Kaskey-Blomain: Not much. The Raptors might be able to take a game or two from the Warriors in the series, due to the fact that Kevin Durant will miss at least one game, and that Kawhi Leonard has been playing arguably the best basketball of anyone in the playoffs. Ultimately, though, Golden State's combination of talent and experience will prove too tough for Toronto to overcome.
3. Who's more likely to leave after these Finals: Durant or Kawhi?
Botkin: Durant. Almost everyone you talk to around the league, every report you hear, points to Durant leaving Golden State. I just don't think there's any way he stays. On the other hand, Leonard and the entire city of Toronto are falling in love before our eyes. The game-winner in Game 7 against Philly. Four straight wins over Milwaukee in the conference finals to send the Raptors to their first NBA Finals in franchise history after years of falling short in the most disappointing fashion possible. This is dream-come-true stuff for one of the most passionate fanbases in the league, and for Kawhi, a solitary basketball creature who has never shown interest in joining a super-team with all the hype that goes with that, Toronto is really starting to feel like a good home for him. That's not to say he'll stay, but he's a better bet than Durant.
Maloney: Kevin Durant. There's been too much smoke around his potential departure this summer for there not to be a fire. You never truly know with Durant, and his business manager Rich Kleiman said recently that the All-Star hasn't made up his mind, but this just seems like the end of the road for him and the Warriors. He showed up, won his rings, won multiple Finals MVPs, and he still doesn't get the love or adoration he wants. Now it feels like it's time for him to move on and take on a bigger challenge.

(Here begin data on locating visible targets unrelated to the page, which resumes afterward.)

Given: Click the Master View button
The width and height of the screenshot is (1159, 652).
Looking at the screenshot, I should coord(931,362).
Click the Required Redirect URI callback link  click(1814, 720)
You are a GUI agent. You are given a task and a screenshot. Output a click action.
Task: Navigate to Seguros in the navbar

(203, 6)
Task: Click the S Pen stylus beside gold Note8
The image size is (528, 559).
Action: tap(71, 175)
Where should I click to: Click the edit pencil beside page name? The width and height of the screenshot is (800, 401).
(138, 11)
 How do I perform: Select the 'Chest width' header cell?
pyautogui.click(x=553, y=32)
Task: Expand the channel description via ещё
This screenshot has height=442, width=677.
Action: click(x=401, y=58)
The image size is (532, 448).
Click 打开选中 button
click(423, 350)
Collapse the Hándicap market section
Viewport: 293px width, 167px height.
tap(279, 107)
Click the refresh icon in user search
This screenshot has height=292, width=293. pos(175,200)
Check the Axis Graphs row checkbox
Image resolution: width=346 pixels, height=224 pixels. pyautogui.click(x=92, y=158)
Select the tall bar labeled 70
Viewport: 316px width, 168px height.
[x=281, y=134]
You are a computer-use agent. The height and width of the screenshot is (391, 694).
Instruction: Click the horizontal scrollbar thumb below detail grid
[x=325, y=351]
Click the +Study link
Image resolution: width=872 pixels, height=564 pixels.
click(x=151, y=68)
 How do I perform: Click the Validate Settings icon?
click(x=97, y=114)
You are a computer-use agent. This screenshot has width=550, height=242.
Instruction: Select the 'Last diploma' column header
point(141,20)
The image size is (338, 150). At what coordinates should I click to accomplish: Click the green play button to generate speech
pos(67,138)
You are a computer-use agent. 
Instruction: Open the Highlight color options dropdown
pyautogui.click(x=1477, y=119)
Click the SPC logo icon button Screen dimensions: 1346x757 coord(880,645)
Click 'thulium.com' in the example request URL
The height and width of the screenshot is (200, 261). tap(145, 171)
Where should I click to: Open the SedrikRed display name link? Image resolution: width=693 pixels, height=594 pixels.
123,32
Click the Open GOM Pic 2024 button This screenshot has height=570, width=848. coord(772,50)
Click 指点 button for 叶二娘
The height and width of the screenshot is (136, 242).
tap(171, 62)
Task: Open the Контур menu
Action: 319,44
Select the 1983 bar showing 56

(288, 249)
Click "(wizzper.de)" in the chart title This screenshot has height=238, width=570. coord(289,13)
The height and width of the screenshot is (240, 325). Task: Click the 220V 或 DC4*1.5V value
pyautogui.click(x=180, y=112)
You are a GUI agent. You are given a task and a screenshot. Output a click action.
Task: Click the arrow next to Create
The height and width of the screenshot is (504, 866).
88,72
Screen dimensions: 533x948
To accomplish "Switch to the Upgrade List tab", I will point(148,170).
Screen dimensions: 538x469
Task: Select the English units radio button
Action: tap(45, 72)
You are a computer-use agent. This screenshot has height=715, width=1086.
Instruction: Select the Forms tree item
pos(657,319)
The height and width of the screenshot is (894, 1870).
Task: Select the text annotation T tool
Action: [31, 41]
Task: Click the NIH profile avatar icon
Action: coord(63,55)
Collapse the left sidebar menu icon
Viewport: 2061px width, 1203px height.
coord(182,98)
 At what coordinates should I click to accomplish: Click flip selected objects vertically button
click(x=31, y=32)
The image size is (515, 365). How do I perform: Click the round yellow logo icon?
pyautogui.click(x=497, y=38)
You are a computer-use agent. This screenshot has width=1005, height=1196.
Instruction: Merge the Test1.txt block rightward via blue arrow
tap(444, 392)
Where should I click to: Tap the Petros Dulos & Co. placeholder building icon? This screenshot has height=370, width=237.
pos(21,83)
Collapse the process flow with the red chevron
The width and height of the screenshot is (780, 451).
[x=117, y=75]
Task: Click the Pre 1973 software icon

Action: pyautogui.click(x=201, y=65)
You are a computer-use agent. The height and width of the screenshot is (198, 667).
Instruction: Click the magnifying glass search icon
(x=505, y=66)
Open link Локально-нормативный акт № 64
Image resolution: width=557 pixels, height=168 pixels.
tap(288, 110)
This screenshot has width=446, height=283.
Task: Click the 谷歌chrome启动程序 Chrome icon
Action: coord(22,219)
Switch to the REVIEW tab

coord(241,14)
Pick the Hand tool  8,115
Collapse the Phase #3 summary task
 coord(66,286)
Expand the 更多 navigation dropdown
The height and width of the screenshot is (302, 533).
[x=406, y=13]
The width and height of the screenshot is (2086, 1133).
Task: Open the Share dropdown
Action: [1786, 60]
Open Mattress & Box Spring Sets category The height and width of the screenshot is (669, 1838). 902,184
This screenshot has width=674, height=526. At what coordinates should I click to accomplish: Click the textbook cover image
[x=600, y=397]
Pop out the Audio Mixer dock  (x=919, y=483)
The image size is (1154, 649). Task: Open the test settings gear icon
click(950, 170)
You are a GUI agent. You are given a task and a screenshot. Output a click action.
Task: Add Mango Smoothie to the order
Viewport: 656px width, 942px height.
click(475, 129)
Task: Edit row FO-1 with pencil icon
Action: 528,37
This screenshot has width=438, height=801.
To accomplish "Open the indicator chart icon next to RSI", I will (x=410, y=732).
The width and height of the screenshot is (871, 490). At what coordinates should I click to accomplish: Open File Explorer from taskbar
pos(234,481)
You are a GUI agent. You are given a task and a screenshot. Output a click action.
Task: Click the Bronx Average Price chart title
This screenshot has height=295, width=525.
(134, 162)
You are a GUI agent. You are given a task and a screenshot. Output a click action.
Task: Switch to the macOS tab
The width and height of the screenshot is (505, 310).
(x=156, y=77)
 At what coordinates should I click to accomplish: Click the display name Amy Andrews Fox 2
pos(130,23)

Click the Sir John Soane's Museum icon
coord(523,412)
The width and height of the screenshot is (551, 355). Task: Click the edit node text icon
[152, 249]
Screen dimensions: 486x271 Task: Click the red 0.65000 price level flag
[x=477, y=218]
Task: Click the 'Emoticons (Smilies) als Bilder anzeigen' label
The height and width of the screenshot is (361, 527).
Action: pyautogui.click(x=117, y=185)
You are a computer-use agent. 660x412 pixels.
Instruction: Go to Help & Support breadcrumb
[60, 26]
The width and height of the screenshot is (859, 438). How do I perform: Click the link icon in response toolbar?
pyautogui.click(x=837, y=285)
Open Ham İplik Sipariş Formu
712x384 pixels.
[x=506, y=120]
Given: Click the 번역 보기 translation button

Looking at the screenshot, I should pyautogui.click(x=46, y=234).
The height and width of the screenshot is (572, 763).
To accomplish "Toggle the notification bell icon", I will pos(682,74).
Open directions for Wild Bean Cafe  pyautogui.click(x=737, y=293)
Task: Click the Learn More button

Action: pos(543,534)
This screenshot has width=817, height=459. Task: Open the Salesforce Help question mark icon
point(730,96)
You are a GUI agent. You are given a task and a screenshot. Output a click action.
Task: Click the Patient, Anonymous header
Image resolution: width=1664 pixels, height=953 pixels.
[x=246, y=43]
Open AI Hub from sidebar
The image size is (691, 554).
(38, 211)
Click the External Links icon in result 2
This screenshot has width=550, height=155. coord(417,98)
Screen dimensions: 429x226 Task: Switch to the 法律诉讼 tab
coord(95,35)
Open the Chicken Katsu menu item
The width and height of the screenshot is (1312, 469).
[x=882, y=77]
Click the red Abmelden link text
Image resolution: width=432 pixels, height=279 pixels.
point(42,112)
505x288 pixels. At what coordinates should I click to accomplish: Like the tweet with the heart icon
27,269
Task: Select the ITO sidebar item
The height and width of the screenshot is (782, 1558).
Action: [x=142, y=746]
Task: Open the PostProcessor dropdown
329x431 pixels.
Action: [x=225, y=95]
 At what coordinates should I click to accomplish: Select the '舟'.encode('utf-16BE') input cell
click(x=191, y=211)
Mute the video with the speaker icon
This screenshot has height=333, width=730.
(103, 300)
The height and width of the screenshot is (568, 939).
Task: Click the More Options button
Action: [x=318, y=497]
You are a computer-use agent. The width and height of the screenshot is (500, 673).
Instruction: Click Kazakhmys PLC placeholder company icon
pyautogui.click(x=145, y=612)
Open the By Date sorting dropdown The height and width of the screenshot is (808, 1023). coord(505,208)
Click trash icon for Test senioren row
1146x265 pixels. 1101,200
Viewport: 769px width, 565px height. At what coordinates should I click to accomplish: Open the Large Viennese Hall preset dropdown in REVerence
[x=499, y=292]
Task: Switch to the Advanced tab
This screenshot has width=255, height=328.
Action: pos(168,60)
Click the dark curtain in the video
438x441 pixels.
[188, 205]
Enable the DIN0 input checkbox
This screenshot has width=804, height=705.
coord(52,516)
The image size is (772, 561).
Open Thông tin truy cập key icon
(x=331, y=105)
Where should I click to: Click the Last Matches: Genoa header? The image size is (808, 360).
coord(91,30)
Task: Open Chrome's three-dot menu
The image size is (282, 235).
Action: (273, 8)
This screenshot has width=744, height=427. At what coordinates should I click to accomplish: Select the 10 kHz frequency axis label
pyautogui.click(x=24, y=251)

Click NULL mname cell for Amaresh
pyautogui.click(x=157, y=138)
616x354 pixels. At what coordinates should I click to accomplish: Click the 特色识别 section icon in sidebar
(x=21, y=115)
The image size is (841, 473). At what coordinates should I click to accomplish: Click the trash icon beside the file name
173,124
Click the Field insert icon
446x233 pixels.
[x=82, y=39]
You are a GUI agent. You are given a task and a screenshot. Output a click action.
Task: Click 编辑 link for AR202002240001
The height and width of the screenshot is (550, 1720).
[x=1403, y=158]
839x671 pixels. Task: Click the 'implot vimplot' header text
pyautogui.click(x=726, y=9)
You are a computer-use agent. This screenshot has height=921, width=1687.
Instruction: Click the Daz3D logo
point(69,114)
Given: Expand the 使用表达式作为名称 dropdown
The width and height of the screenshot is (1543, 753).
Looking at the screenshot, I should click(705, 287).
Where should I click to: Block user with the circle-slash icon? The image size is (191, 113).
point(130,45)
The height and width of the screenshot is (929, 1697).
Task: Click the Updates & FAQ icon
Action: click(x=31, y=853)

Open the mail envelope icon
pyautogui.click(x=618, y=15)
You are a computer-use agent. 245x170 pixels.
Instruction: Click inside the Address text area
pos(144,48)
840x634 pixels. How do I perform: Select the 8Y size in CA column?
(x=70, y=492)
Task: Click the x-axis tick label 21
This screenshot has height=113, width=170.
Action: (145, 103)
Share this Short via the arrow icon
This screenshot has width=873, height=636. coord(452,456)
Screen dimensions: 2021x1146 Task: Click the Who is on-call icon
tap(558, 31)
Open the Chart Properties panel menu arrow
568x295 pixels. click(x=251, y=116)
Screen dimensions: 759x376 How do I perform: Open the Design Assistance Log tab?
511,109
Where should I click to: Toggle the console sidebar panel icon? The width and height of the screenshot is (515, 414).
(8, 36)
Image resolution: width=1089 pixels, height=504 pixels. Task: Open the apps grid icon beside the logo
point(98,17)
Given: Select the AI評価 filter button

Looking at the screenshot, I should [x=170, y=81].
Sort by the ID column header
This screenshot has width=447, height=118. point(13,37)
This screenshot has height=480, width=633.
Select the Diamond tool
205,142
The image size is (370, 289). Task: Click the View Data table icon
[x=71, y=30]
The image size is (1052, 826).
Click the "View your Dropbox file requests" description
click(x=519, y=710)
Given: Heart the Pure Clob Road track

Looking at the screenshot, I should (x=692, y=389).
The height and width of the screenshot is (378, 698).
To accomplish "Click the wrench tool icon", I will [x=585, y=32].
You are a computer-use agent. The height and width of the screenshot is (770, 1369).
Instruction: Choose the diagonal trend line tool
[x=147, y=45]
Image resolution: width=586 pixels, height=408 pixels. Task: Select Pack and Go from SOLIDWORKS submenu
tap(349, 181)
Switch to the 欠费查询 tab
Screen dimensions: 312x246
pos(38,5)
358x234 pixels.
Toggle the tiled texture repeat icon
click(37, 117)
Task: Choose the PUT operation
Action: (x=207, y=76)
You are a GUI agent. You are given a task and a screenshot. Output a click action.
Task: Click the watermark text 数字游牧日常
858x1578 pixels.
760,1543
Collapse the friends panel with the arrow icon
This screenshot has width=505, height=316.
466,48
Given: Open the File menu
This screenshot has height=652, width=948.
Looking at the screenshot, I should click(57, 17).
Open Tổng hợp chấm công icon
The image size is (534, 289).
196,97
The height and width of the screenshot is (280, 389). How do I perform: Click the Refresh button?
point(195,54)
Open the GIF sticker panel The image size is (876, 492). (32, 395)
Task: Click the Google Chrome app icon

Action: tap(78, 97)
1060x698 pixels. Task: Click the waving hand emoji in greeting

Kaskey-Blomain: Kawhi Leonard. To me, it felt like the only way Leonard would stay in Toronto past this season would be if the team won the title, as it would be tough for him to walk away from a defending champion. As it stands, Leonard had to virtually drag the Raptors to the Finals on his own, and their ability to improve the roster moving forward if they sign Leonard to a max deal will be limited due to other commitments. Considering the heavy lifting that he has had to do, it seems quite possible that Leonard would opt to sign elsewhere if the Raptors fail to capture a title.